What is a Logical Data Warehouse?
According to Gartner Hype Cycle for Information Infrastructure, 2012, “the Logical Data Warehouse (LDW) is a new data management architecture for analytics which combines the strengths of traditional repository warehouses with alternative data management and access strategy. The LDW will form a new best practices by the end of 2015.”
David Besemer, CTO, Cisco, presents on How Data Virtualization Supports Gartner’s Logical Data Warehouse Vision.
Why is a Logical Data Warehouse Needed?
Business users are dissatisfied with the traditional data warehousing. New analytic requirements have driven new analytic appliances such at IBM Netezza, EMC Greenplum and ParAccel. Big data analytics have driven Hadoop and other specialized data bases such as graph and key-value.
This expanding diversity, along with data virtualization’s ability to easily access and federate data, has ended the reign of the enterprise data warehouse as the singular best practice for large scale information management.

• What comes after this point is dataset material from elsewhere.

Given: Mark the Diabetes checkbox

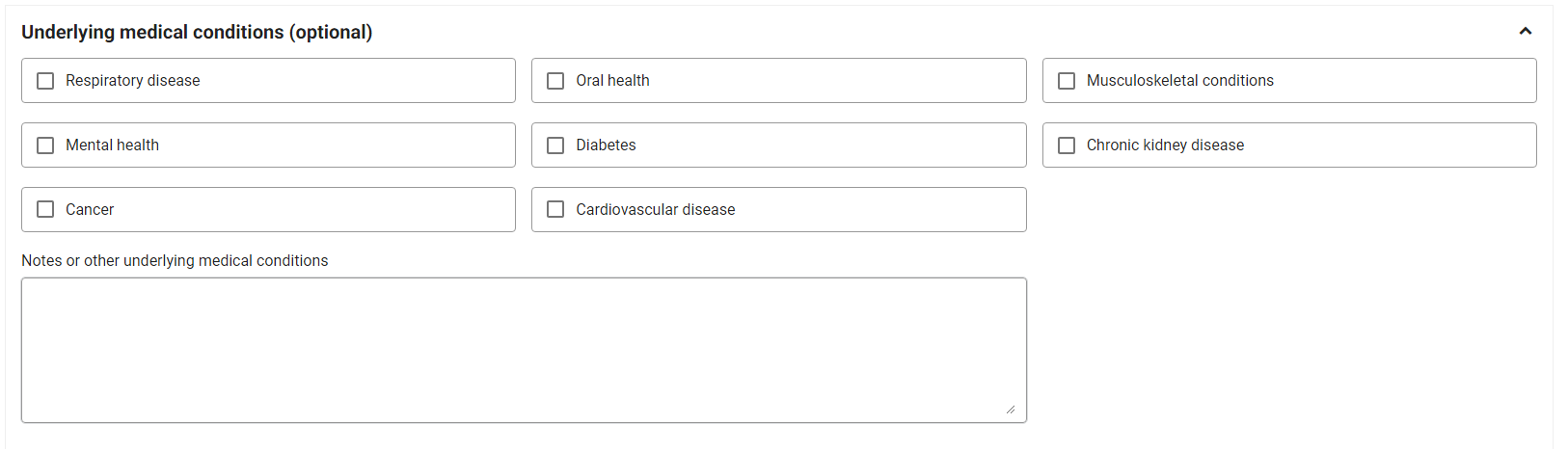Looking at the screenshot, I should coord(555,145).
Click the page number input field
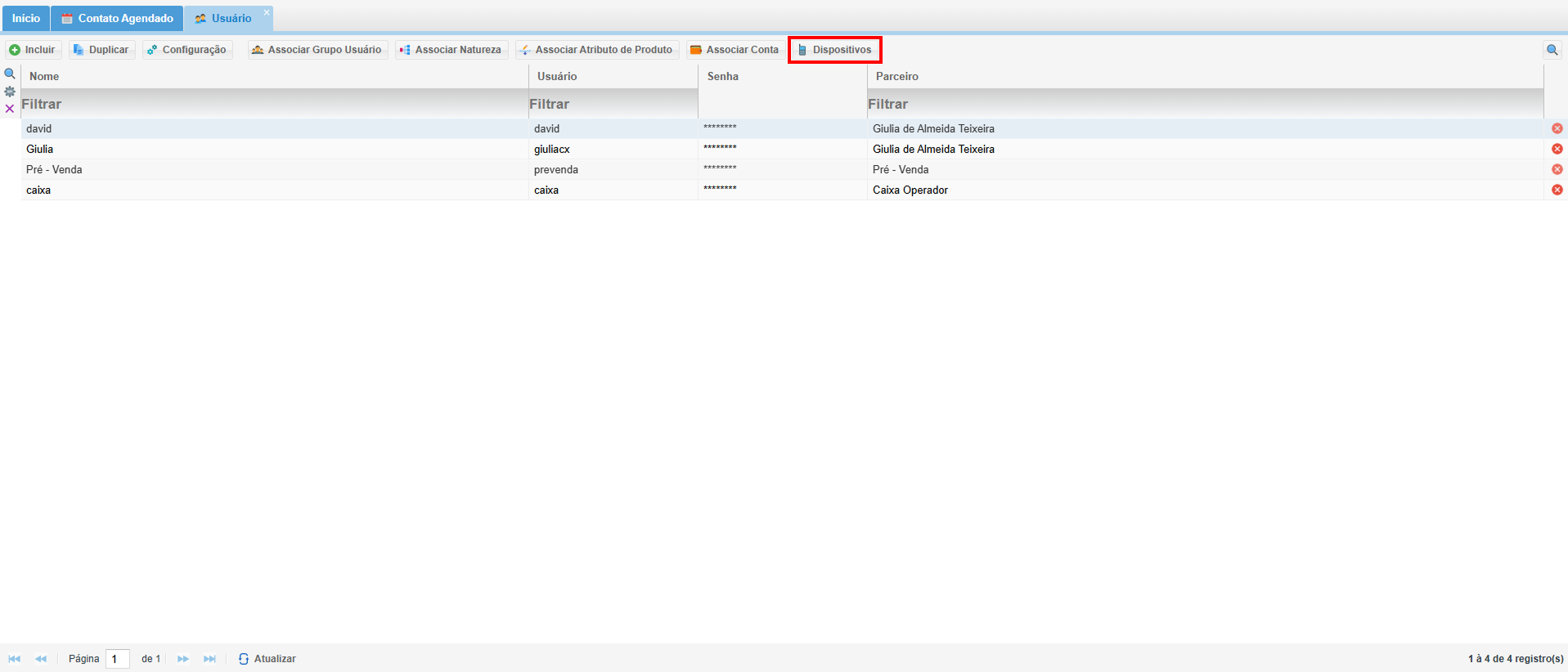1568x672 pixels. pyautogui.click(x=117, y=659)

What are the Elements that Form a Logical Data Warehouse?
In Understanding the Logical Data Warehouse: the Emerging Practice, Gartner identifies seven major components
- Repository Management
- Data Virtualization
- Distributed Processes
- Auditing Statistics and Performance Evaluation Services
- SLA Management
- Taxonomy / Ontology Resolution
- Metadata Management
How Does Data Virtualization Enable the Logical Data Warehouse?
“The use of data federation/virtualization helps enable virtual views of an organization’s data for supporting a logical data warehouse. While not a new technique, it presents pragmatic opportunities for use in LDWs with the ability to create abstracted interfaces to data,” according to Gartner’s The Logical Data Warehouse Will Be a Key Scenario for Using Data Federation.

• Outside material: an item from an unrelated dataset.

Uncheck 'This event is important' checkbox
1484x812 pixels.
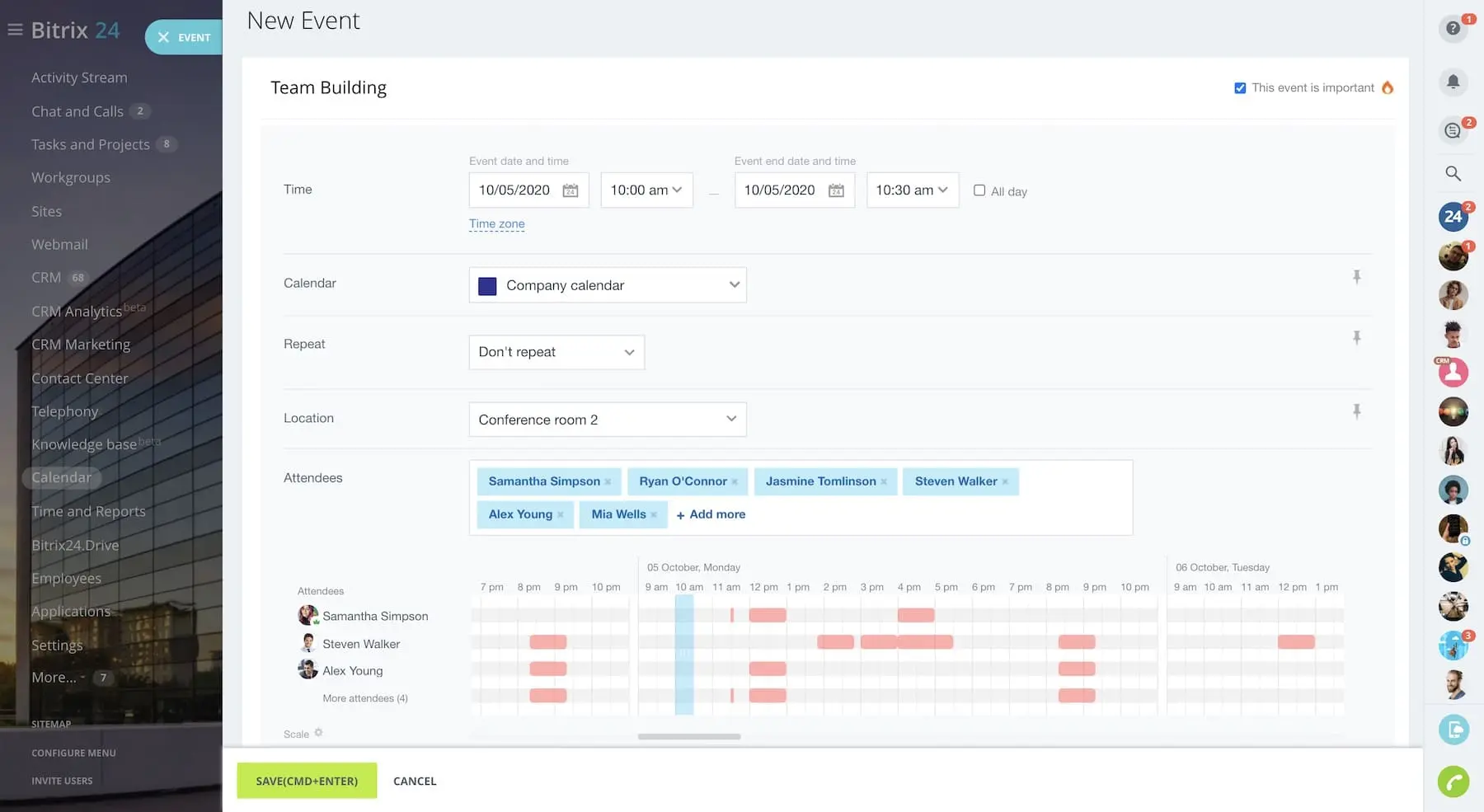point(1240,88)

A data virtualization platform such as the Cisco Data Virtualization Platform enables every Logical Data Warehouse component.
- Repository Management – Data virtualization supports a broad range of data warehouse extensions.
- Data Virtualization – Data virtualization virtually integrates data within the enterprise and beyond.
- Distributed Processes – Data virtualization integrates big data sources such as Hadoop as well as enable integration with distributed processes performed in the cloud.
- Auditing Statistics and Performance Evaluation Services – Data virtualization provides the data governance, auditability and lineage required.
- SLA Management – Data virtualization’s scalable query optimizers and caching delivers the flexibility needed to ensure SLA performance.
- Taxonomy / Ontology Resolution – Data virtualization also provides an abstracted, semantic layer view of enterprise data across repository-based, virtualized and distributed sources.
- Metadata Management – Data virtualization leverages metadata from data sources as well as internal metadata needed to automate and control key logical data warehouse functions.